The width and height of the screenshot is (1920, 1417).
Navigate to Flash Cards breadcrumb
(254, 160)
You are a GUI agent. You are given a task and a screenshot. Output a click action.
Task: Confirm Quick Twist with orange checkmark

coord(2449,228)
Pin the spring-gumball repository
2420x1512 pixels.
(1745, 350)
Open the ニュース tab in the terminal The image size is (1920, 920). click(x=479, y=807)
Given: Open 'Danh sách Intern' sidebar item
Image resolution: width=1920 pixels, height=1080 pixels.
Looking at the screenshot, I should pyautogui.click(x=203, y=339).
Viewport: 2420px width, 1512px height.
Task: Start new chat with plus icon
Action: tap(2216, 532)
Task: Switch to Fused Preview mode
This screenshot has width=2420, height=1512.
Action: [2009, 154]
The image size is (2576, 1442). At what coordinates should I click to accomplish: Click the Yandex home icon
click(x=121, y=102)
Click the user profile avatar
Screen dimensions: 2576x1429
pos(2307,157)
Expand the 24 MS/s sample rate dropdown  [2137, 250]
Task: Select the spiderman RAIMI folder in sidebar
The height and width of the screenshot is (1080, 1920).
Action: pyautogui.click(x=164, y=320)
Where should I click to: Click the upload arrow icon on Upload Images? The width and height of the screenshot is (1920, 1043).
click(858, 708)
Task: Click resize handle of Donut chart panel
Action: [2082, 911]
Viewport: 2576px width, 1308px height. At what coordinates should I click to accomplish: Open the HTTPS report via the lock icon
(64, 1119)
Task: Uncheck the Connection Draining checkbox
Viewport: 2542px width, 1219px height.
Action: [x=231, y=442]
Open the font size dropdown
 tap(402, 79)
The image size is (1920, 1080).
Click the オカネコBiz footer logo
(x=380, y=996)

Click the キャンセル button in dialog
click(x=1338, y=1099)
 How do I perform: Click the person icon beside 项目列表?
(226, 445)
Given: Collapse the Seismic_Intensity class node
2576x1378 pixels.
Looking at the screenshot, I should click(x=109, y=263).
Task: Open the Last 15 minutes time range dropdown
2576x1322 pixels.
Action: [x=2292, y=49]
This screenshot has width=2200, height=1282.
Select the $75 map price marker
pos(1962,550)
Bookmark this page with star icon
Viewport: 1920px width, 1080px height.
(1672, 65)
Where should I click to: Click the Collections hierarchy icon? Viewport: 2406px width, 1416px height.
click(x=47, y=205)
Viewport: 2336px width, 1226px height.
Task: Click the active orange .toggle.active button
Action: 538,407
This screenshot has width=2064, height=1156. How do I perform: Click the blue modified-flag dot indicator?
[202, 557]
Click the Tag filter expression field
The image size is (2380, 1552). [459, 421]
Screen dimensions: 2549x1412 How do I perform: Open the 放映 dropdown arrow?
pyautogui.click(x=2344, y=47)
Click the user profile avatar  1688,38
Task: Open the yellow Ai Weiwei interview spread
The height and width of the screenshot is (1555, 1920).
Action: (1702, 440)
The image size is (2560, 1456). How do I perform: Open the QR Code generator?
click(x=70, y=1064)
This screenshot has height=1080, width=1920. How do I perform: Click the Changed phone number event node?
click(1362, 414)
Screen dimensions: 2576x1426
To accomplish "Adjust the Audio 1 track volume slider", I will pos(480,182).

────────────────

Output the records verbatim, from the first line to the last.

The width and height of the screenshot is (1920, 1417).
Navigate to Flash Cards breadcrumb
(254, 160)
You are a GUI agent. You are given a task and a screenshot. Output a click action.
Task: Confirm Quick Twist with orange checkmark

coord(2449,228)
Pin the spring-gumball repository
2420x1512 pixels.
(1745, 350)
Open the ニュース tab in the terminal The image size is (1920, 920). click(x=479, y=807)
Given: Open 'Danh sách Intern' sidebar item
Image resolution: width=1920 pixels, height=1080 pixels.
Looking at the screenshot, I should pyautogui.click(x=203, y=339).
Viewport: 2420px width, 1512px height.
Task: Start new chat with plus icon
Action: tap(2216, 532)
Task: Switch to Fused Preview mode
This screenshot has width=2420, height=1512.
Action: [2009, 154]
The image size is (2576, 1442). At what coordinates should I click to accomplish: Click the Yandex home icon
click(x=121, y=102)
Click the user profile avatar
Screen dimensions: 2576x1429
pos(2307,157)
Expand the 24 MS/s sample rate dropdown  [2137, 250]
Task: Select the spiderman RAIMI folder in sidebar
The height and width of the screenshot is (1080, 1920).
Action: pyautogui.click(x=164, y=320)
Where should I click to: Click the upload arrow icon on Upload Images? The width and height of the screenshot is (1920, 1043).
click(858, 708)
Task: Click resize handle of Donut chart panel
Action: [2082, 911]
Viewport: 2576px width, 1308px height. At what coordinates should I click to accomplish: Open the HTTPS report via the lock icon
(64, 1119)
Task: Uncheck the Connection Draining checkbox
Viewport: 2542px width, 1219px height.
Action: [x=231, y=442]
Open the font size dropdown
 tap(402, 79)
The image size is (1920, 1080).
Click the オカネコBiz footer logo
(x=380, y=996)

Click the キャンセル button in dialog
click(x=1338, y=1099)
 How do I perform: Click the person icon beside 项目列表?
(226, 445)
Given: Collapse the Seismic_Intensity class node
2576x1378 pixels.
Looking at the screenshot, I should click(x=109, y=263).
Task: Open the Last 15 minutes time range dropdown
2576x1322 pixels.
Action: [x=2292, y=49]
This screenshot has width=2200, height=1282.
Select the $75 map price marker
pos(1962,550)
Bookmark this page with star icon
Viewport: 1920px width, 1080px height.
(1672, 65)
Where should I click to: Click the Collections hierarchy icon? Viewport: 2406px width, 1416px height.
click(x=47, y=205)
Viewport: 2336px width, 1226px height.
Task: Click the active orange .toggle.active button
Action: 538,407
This screenshot has width=2064, height=1156. How do I perform: Click the blue modified-flag dot indicator?
[202, 557]
Click the Tag filter expression field
The image size is (2380, 1552). [459, 421]
Screen dimensions: 2549x1412 How do I perform: Open the 放映 dropdown arrow?
pyautogui.click(x=2344, y=47)
Click the user profile avatar  1688,38
Task: Open the yellow Ai Weiwei interview spread
The height and width of the screenshot is (1555, 1920).
Action: (1702, 440)
The image size is (2560, 1456). How do I perform: Open the QR Code generator?
click(x=70, y=1064)
This screenshot has height=1080, width=1920. How do I perform: Click the Changed phone number event node?
click(1362, 414)
Screen dimensions: 2576x1426
To accomplish "Adjust the Audio 1 track volume slider", I will pos(480,182).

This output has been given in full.